Solid upstream anticipation measures
Despite being preoccupied with procurement/Personal Protective Equipment pipeline issues in responding to the pandemic, the Logistics Sector was not caught off guard when Amphan hit. In the lead up to the monsoon and ensuing cyclone season in May and October, the Logistics Sector had been focusing on planning, capacity strengthening and preparedness activities both to respond to future cyclones and to the pandemic. Moreover, to support effective decision-making, the Logistics sector has provided technical Logistics advice and assisted with access to facilities for organisations facing supply chain challenges.
To contain the effects of Amphan and minimize losses, the Logistics Sector partially activated the 72-hour Cyclone Preparedness Plan. As part of the plan, cargo stored in Mobile Storage Units (MSUs) were wrapped with tarpaulin, ropes and cement blocks and anchored to be protected against landfall.

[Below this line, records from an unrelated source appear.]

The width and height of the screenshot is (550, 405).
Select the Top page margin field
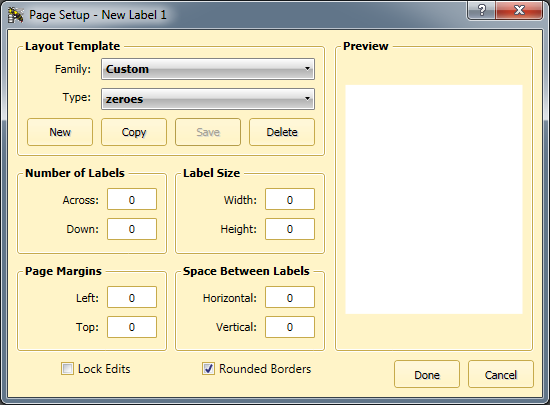tap(132, 327)
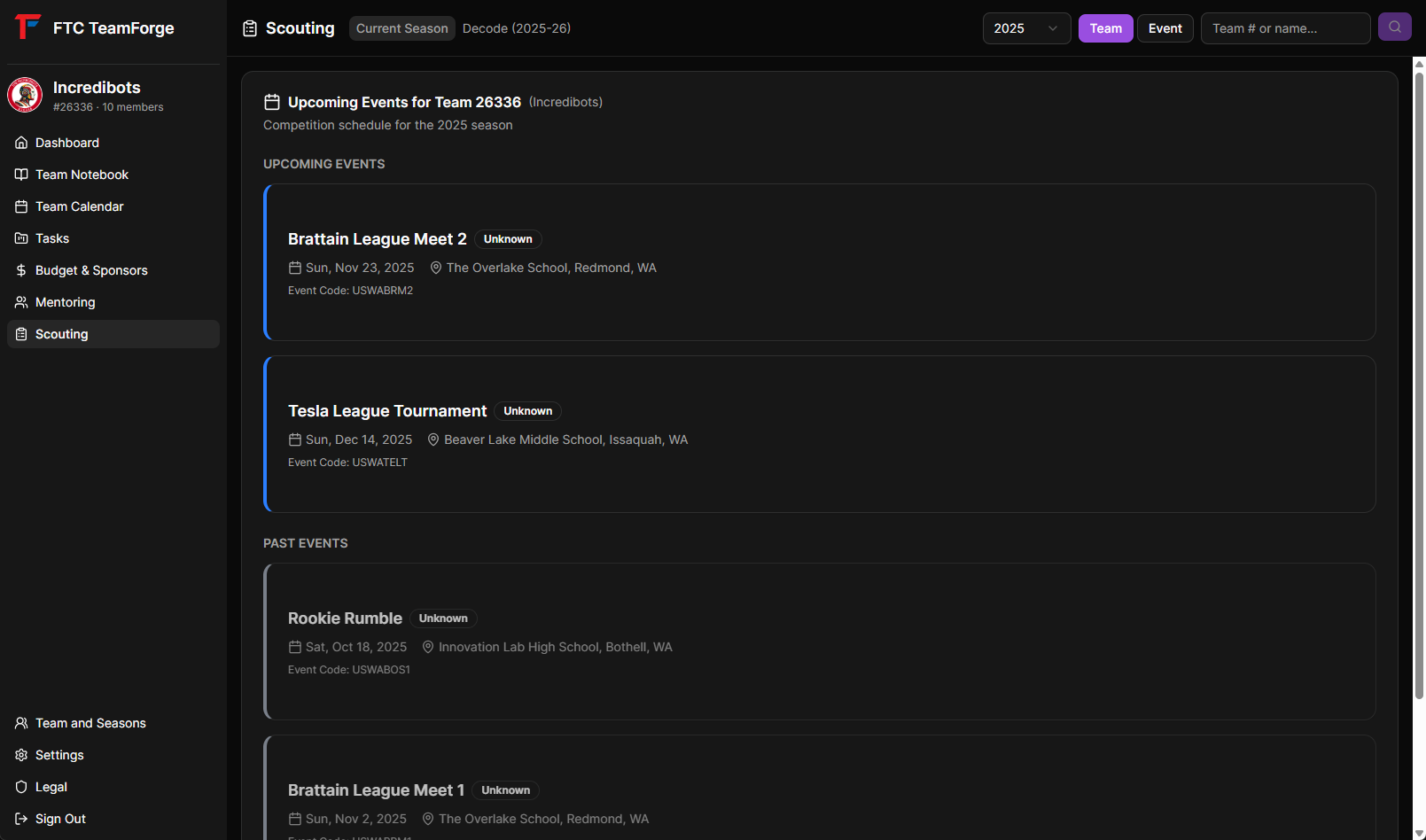This screenshot has width=1426, height=840.
Task: Switch to Team search mode
Action: (1105, 28)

If the cyclone had made landfall in Cox’s Bazar the MSU skins would have been removed to avoid any damage. Stand-by storage capacity such as MSUs, generators and light towers were tested and prepositioned at Madhu Chara hub for rapid deployment. Hardcover storage in the form of 20ft containers was allocated to organisations in and around the camps for the monsoon and cyclone preparedness to protect the organisation’s high-value cargo. The Logistics Sector loaned thirty-four 20ft containers to 19 organisations in ten locations and asset protection boxes were made available to the partners to prevent damage to assets like laptops and other valuable equipment.

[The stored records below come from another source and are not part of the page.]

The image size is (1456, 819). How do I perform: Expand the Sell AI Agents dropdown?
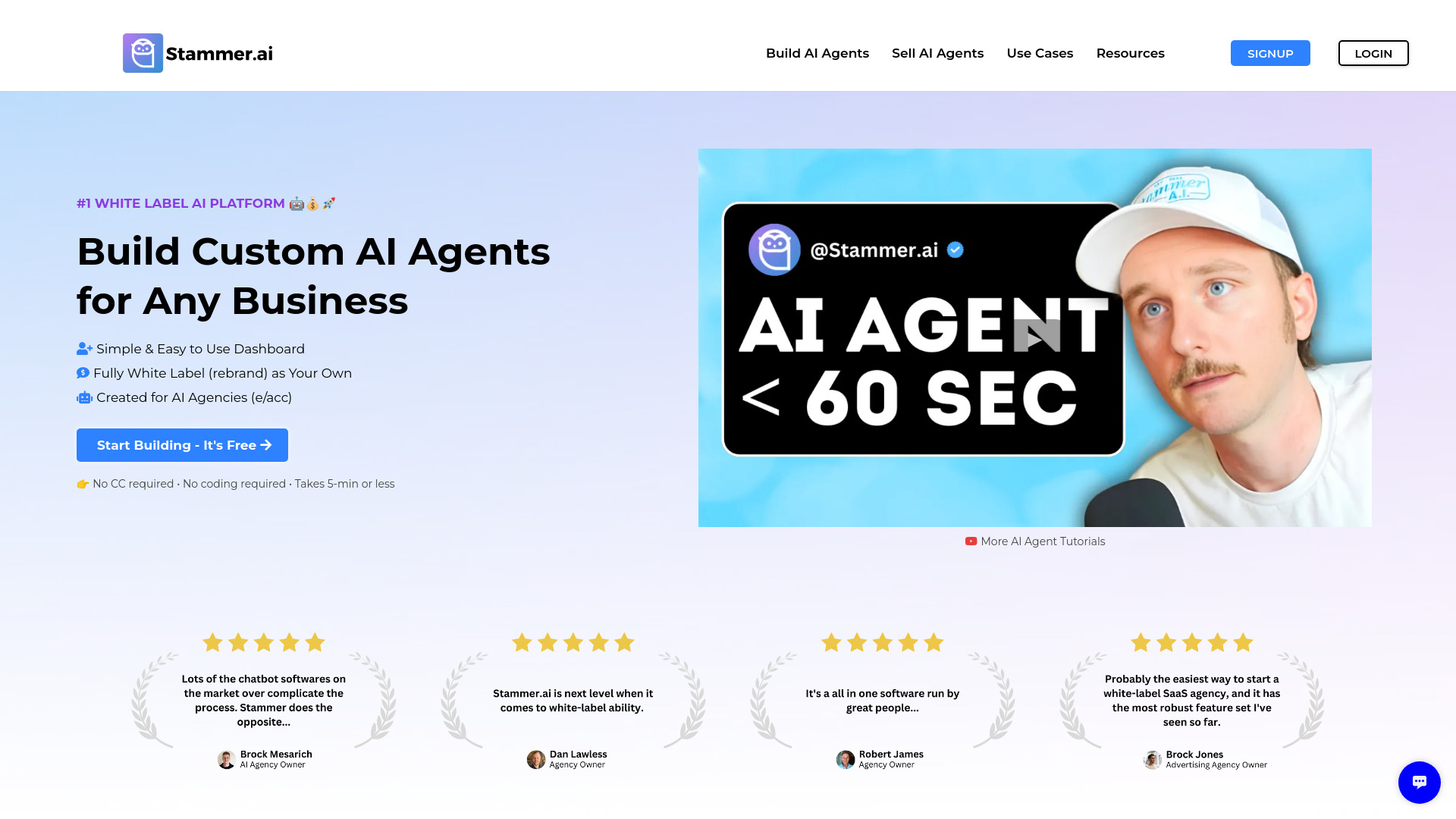click(938, 53)
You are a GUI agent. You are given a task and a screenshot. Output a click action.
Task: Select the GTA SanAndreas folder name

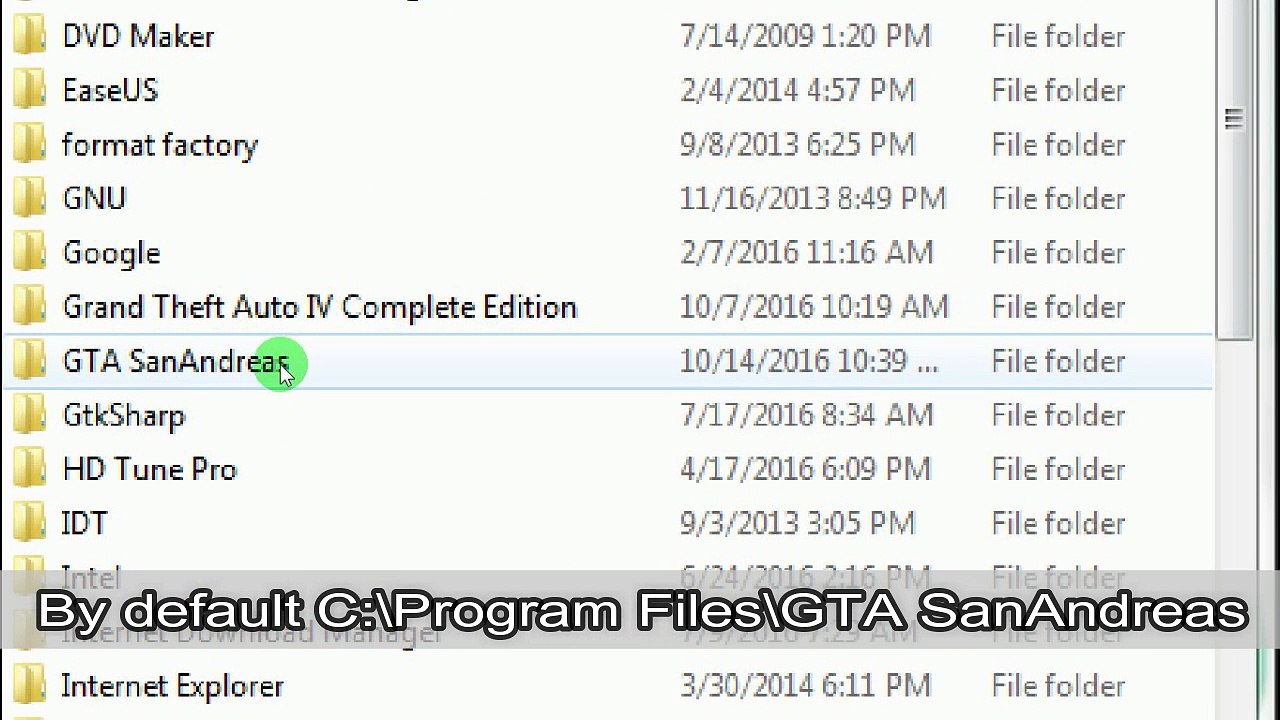click(175, 361)
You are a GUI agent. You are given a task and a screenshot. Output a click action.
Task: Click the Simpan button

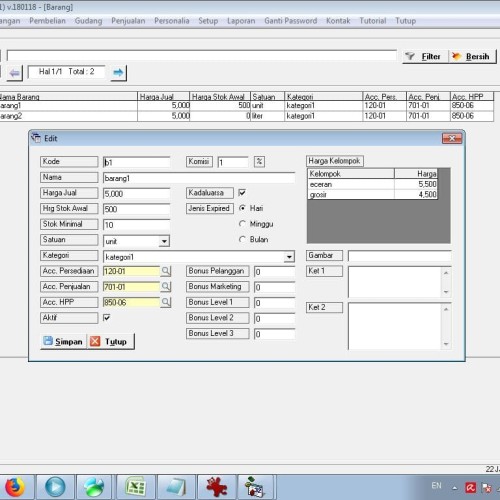(x=63, y=341)
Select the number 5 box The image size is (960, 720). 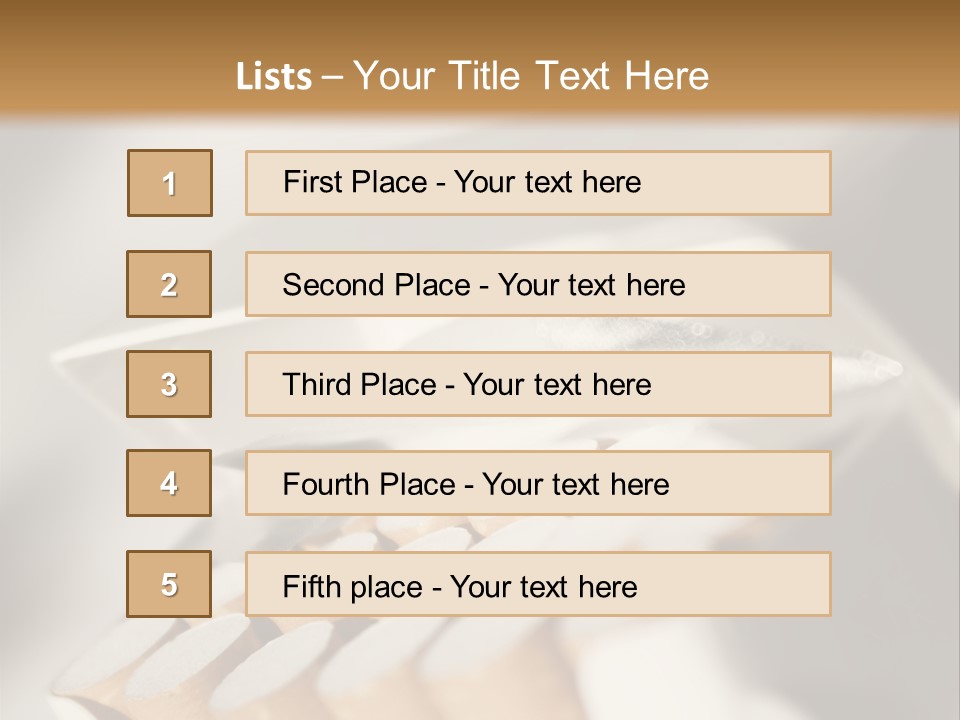point(169,584)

In addition, transporters were informed about the potential increase in demand for vehicle mobilization. Labour Contracts were in place to mobilize workforce/labours required for warehouse operation. Throughout 2019-2020, the Logistics Sector also trained 75 participants from different organisations on Cyclone Preparedness so that they would be responsible for their storage sites to de-skin the MSUs. Finally, the Logistics Sector has a set of trained labours that could be deployed to support partners in doing so.
Participants receive training from the Logistics Sector on MSU setup and cyclone preparedness in Balukhali Logistics Hub in January 2020. This involves setting up the MSU, removing the skin of the MSU, and securing the cargos with tarpaulin, rope and cement blocks.
A post-disaster scenario
Since Amphan mainly hit West Bengal, India, the 72-hour plan was not fully activated in Cox’s Bazar. Had the area been significantly affected, the Logistics Sector’s online physical access constraints map would have been continuously updated to reflect the information gathered from the country’s armed forces and the humanitarian community informing on the flow in core corridors from Cox’s Bazar to the camps. The results from this assessment would then be also shared with relevant actors, such as the Site Engineering Management Project (SEMP) and military engineers to evaluate possible initiatives that could be taken to remove road blockages.

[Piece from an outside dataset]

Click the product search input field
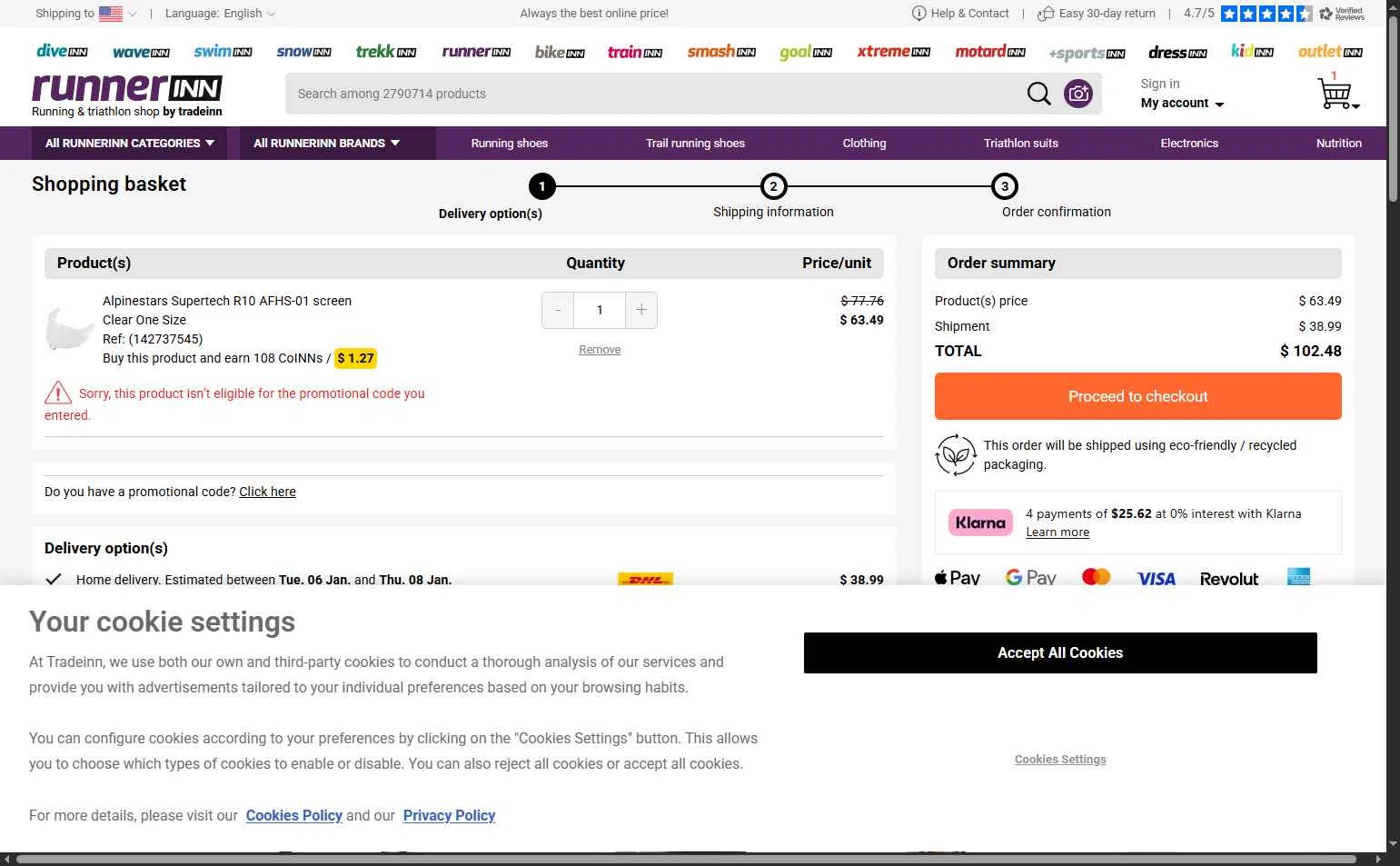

Furthermore, within 48 hours of landfall, common storage conditions are assessed for functionality and emergency maintenance. Partners also assess private storage and operation support structure.
Logistics Sector team members have wrapped relief items with tarpaulin, ropes and cement blocks in Madhu Chara Logistics Hub ahead of the cyclone, 18 May 2020.
The Logistics Sector would then conduct an assessment of Cox’s Bazar airport, roads and ports. Liaising with the Logistics Emergency Team, the Sector would gather information on the status and damage of the country’s largest port, in Chittagong. All results and information gathered would then be shared with partner organisations.
Finally, ad hoc Logistics Sector coordination meetings would be organised based on the necessity to congregate relevant actors as well as to compile inbound supplies data from partners to dimension storage as well as operational support needs in Cox’s Bazar.
These preparedness measures show how time can be gained in complex humanitarian crises, reducing physical damage to assistance tools prepositioned for aid, and therefore the need for international mobilisation.